Aeolian Playgrounds

Pipe Dreams Green  at Casula Powerhouse

Pipe Dreams Green at Casula Powerhouse


Aeolian Playgrounds is a sound sculpture concept by Damien Ricketson.

Comprised of brightly coloured flexible plastic pipes, these temporary structures are simultaneously visual sculptures as well as giant musical instruments.

The public is invited to explore and ‘perform’ these structures with leaf blowers as though they were fantastical pipe-organs.

Each new edition of an Aeolian Playground is given a unique title and designed as a site-specific work responding to the context in which it is presented. The concept is highly adaptable to a variety of visual forms and sizes in both outdoor and indoor settings. The concept has proven particularly popular with children. Over 10,000 interacted with the most recent edition, Pipe Dreams Green.

The striking visual display may be enhanced in a variety of ways including: performances by musicians integrating the haunting sound of the pipes with conventional instruments; public interaction and facilitated play with whirlies and leaf blowers; audience participation in growing the structures and; associated workshops to learn about the nature of sound and wind instruments.

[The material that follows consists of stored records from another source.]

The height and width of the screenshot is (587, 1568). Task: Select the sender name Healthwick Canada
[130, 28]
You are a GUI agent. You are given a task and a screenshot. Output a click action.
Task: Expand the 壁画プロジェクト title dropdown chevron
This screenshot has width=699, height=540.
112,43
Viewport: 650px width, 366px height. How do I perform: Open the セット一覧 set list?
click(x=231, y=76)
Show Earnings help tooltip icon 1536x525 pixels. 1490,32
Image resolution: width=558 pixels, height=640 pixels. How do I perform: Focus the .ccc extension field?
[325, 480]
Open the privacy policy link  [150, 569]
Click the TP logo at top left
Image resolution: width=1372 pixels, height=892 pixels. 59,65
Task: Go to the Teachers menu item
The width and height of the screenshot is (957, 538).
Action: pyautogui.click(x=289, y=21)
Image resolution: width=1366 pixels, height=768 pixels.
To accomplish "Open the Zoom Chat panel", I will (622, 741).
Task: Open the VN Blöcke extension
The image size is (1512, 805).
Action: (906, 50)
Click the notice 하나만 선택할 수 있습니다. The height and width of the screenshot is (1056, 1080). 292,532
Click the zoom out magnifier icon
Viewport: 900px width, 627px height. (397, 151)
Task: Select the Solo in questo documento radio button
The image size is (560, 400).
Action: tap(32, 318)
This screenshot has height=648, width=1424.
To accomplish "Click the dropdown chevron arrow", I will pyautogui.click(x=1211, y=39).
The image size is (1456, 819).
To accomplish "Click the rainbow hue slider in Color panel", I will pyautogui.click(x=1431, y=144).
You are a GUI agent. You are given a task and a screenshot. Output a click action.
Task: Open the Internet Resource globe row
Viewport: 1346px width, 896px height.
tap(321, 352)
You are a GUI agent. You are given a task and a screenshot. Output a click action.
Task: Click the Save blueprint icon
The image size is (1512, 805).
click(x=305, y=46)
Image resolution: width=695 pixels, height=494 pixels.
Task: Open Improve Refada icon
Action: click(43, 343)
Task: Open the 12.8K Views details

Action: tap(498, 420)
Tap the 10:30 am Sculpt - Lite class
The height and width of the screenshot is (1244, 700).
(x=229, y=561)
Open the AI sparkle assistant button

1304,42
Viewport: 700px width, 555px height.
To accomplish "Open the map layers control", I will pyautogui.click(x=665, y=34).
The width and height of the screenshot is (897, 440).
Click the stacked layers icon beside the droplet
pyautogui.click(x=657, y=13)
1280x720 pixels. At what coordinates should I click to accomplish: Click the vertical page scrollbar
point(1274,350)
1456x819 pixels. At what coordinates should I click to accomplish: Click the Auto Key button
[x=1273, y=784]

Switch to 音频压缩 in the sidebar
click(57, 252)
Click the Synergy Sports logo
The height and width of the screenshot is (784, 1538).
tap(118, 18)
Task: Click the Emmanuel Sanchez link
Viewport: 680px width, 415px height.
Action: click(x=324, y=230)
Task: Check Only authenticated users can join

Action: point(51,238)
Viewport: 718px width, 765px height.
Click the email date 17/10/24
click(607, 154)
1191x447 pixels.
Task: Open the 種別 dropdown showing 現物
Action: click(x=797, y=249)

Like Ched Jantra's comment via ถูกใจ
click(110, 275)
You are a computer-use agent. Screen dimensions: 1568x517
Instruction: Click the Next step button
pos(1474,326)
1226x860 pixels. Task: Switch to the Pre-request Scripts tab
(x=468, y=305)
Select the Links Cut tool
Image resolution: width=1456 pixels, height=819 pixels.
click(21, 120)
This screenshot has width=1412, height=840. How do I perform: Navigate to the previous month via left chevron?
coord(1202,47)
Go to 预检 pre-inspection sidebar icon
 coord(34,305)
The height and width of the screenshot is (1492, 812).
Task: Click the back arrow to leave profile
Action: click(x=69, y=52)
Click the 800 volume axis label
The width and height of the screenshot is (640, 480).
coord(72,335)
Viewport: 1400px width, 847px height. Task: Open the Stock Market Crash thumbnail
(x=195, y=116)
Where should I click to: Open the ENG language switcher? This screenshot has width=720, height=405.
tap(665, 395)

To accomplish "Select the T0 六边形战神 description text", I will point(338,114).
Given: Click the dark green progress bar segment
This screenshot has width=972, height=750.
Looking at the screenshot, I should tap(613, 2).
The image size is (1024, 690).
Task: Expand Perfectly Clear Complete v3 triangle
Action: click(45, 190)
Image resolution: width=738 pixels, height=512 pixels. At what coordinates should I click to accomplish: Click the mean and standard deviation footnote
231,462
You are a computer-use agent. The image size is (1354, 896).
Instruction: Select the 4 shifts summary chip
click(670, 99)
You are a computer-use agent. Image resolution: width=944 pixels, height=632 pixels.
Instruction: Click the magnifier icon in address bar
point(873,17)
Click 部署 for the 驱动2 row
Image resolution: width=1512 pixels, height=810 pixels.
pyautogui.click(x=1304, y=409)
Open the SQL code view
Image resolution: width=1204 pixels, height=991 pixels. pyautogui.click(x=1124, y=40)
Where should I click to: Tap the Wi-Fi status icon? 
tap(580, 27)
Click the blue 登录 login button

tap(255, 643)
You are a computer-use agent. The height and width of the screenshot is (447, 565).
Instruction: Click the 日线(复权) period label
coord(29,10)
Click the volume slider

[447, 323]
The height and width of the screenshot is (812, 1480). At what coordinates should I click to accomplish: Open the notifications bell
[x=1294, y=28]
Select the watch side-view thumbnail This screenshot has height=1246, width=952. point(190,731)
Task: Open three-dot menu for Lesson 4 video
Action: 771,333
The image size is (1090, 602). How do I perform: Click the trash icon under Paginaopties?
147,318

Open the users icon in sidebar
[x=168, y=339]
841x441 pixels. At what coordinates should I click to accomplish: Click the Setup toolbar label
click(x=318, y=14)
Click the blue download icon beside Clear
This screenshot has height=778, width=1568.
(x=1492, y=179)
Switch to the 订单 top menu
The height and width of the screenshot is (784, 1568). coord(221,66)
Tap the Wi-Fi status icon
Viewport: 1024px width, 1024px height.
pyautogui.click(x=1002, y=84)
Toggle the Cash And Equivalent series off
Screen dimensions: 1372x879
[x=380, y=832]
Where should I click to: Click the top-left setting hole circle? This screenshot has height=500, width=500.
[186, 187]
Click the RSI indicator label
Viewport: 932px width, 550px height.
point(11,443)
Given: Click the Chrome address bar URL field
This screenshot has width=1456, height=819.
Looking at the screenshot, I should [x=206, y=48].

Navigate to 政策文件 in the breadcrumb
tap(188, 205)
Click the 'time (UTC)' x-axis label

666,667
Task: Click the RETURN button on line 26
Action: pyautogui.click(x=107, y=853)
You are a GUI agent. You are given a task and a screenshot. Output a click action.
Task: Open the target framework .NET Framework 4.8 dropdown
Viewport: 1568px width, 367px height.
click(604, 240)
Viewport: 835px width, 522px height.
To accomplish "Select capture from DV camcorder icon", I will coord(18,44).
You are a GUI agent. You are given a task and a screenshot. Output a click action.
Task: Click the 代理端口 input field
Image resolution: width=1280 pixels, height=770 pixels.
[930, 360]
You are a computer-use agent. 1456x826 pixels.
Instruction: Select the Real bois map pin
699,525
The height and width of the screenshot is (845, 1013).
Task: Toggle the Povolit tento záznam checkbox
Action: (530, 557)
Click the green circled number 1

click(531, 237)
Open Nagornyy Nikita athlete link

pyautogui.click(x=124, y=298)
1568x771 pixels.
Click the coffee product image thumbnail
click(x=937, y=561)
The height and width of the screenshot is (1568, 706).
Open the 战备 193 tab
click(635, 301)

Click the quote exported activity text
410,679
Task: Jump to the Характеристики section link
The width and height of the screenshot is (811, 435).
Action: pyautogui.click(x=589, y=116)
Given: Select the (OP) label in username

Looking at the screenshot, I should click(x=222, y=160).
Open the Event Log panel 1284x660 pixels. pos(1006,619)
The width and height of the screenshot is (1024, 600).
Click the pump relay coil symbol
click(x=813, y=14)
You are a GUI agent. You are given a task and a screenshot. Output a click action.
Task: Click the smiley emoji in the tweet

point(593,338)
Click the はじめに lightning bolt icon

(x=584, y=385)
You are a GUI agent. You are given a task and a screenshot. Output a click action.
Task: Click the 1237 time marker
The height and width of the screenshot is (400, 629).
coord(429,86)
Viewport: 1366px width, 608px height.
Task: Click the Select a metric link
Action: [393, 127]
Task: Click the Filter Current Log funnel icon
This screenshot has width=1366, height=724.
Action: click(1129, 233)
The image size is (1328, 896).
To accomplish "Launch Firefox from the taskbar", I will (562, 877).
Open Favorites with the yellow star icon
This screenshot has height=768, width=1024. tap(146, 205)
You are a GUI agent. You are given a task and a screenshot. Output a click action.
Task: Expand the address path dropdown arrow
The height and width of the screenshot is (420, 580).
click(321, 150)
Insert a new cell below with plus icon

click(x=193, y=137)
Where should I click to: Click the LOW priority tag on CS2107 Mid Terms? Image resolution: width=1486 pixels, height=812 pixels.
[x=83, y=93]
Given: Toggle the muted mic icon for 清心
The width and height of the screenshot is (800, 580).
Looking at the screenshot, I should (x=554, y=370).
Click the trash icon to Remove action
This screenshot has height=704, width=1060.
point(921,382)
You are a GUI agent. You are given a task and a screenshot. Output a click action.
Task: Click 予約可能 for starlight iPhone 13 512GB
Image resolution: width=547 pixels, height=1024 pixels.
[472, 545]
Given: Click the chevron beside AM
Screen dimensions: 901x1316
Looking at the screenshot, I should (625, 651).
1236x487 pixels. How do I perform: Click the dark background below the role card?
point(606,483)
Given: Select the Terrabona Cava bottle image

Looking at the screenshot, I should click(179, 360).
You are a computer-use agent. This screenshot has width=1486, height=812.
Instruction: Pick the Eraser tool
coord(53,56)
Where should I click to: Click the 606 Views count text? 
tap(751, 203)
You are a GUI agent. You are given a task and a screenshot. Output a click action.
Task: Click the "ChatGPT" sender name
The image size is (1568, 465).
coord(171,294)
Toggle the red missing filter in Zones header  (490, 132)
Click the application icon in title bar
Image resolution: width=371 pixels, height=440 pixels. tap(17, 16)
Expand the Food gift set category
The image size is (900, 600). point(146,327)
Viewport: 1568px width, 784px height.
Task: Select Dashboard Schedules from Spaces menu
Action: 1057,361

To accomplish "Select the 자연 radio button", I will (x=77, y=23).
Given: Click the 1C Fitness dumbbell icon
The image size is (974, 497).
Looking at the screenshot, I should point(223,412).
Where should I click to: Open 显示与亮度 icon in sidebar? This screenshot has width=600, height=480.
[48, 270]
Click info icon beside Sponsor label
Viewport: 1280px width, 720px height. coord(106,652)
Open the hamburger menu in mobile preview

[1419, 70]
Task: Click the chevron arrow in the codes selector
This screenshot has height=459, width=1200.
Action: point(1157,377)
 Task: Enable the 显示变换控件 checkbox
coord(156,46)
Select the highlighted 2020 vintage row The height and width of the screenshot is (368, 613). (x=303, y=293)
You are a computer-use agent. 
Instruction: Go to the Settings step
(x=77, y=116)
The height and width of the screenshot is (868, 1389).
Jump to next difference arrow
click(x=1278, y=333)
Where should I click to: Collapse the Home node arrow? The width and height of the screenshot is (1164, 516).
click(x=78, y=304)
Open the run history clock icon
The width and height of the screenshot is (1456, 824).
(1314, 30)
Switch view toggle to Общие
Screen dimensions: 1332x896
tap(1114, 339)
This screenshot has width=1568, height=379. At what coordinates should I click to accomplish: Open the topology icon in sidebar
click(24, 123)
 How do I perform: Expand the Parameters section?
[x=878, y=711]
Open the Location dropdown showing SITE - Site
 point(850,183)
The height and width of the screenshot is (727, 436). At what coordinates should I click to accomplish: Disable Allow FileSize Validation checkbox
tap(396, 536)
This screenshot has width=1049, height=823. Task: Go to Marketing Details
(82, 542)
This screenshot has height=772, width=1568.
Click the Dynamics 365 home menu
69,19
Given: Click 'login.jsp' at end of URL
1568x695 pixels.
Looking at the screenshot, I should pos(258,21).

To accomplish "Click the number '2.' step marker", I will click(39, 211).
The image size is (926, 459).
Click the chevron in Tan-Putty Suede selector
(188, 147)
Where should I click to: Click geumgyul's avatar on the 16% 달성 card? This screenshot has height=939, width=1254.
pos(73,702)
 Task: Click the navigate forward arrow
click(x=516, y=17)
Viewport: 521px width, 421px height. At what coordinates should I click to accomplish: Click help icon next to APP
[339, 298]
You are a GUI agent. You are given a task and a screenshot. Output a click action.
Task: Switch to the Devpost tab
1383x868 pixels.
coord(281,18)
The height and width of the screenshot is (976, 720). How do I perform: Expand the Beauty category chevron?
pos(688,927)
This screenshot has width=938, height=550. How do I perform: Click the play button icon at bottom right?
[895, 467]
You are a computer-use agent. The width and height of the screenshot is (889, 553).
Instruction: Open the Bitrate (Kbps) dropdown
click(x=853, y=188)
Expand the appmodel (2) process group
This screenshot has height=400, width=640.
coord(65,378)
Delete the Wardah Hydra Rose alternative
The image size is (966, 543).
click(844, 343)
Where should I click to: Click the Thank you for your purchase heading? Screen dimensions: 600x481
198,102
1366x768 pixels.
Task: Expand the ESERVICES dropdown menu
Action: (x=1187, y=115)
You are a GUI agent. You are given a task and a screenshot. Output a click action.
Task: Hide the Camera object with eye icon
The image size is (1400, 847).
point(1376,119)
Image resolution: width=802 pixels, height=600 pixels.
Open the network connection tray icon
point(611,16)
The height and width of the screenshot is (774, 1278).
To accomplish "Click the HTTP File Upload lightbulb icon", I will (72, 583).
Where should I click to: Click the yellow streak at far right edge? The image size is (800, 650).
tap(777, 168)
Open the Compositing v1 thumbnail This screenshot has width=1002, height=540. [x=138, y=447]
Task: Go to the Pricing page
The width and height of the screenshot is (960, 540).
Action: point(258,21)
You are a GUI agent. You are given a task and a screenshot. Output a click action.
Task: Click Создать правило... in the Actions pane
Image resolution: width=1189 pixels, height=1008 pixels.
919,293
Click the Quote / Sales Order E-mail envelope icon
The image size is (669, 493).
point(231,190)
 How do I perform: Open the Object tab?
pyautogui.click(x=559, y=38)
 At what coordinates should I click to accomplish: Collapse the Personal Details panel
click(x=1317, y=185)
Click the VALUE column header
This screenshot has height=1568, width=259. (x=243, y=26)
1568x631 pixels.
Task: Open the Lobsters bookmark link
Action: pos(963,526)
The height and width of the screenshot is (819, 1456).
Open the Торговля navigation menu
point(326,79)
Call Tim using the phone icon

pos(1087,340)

Aeolian Playgrounds brings together bold colourful forms and haunting melodies that promote the playful exploration of sound in a fun hands-on public installation. See below for existing editions of the project.



Calliope's Nest


Commissioned by Performance Space for Micro Parks 2014. Coopers St Reserve, Surry Hills, Sydney Performed by Ensemble Offspring

A small oasis of nature in a human-dominated environment, an inner city park provides an urban nest for city birdlife. In this small pocket of green sits a giant blue plastic nest that may be performed as a musical sculpture. Sounded by the wind alone, this garish structure becomes an aeolian harp murmuring gently to the birds. The alien object is subject to inexplicable performance ceremonies: bizarre modern-day rituals that both exalt and interfere with nature.


Pipe Dreams Green

Commissioned by Casula Powerhouse Arts Centre for the Way Out West Festival for Children 2015, Sydney Performed by Ensemble Offspring

In the centre of Casula Powerhouse’s vast Turbine Hall stands a giant tree-like structure made from brightly coloured plastic tubes: a clash of organic forms and artificial materials. Over the course of the festival, the tree grew. Not upwards, but outwards. Root-like tendrils attached by children snaked around the space matting around one another to form magical wave-like forms. At periodic intervals absurd workers wielding leaf-blowers breathed life into the tree that sings melodies to this mechanical wind.